Kshitij Sachan comments on Causal Scrubbing: a method for rigorously testing interpretability hypotheses [Redwood Research]

Kshitij Sachan 4 Dec 2022 5:21 UTC
LW: 2 AF: 2
0
AF
Yes! The important part is decomposing activations (not neccessarily linearly). I can rewrite my MLP as:
MLP(x) = f(x) + (MLP(x) - f(x))
and then claim that the MLP(x) - f(x) term is unimportant. There is an example of this in the parentheses balancer example.
- Neel Nanda 4 Dec 2022 12:54 UTC
  LW: 2 AF: 1
  0
  AF Parent
  Thanks! Can you give a non-linear decomposition example?

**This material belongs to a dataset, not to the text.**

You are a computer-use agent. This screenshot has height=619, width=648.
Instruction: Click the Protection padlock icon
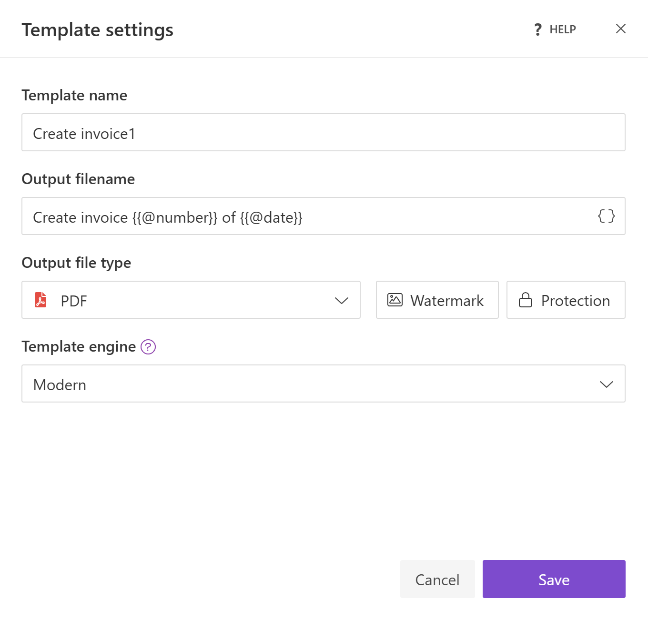click(526, 300)
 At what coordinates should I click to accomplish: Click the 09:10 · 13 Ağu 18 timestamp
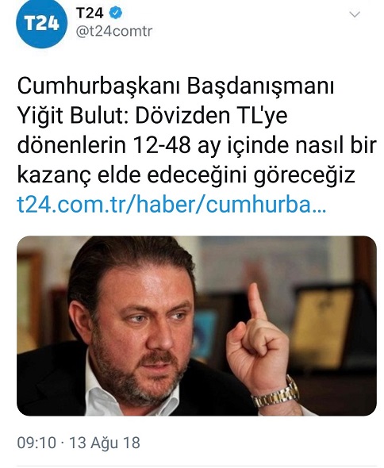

  - ryan_greenblatt 5 Dec 2022 1:50 UTC
    LW: 2 AF: 2
    1
    AF Parent
    I would typically call
    
    MLP(x) = f(x) + (MLP(x) - f(x))
    
    a non-linear decomposition as f(x) is an arbitrary function.
    
    Regardless, any decomposition into a computational graph (that we can prove is extensionally equal) is fine. For instance, if it’s the case that MLP(x) = combine(h(x), g(x)) (via extensional equality), then I can scrub h(x) and g(x) individually.
    
    One example of this could be a product, e.g, suppose that MLP(x) = h(x) * g(x) (maybe like swiglu or something).
  - Kshitij Sachan 5 Dec 2022 20:51 UTC
    1 point
    0
    Parent
    We haven’t had to use a non-linear decomposition in our interp work so far at Redwood. Just wanted to point out that it’s possible. I’m not sure when you would want to use one, but I haven’t thought about it that much.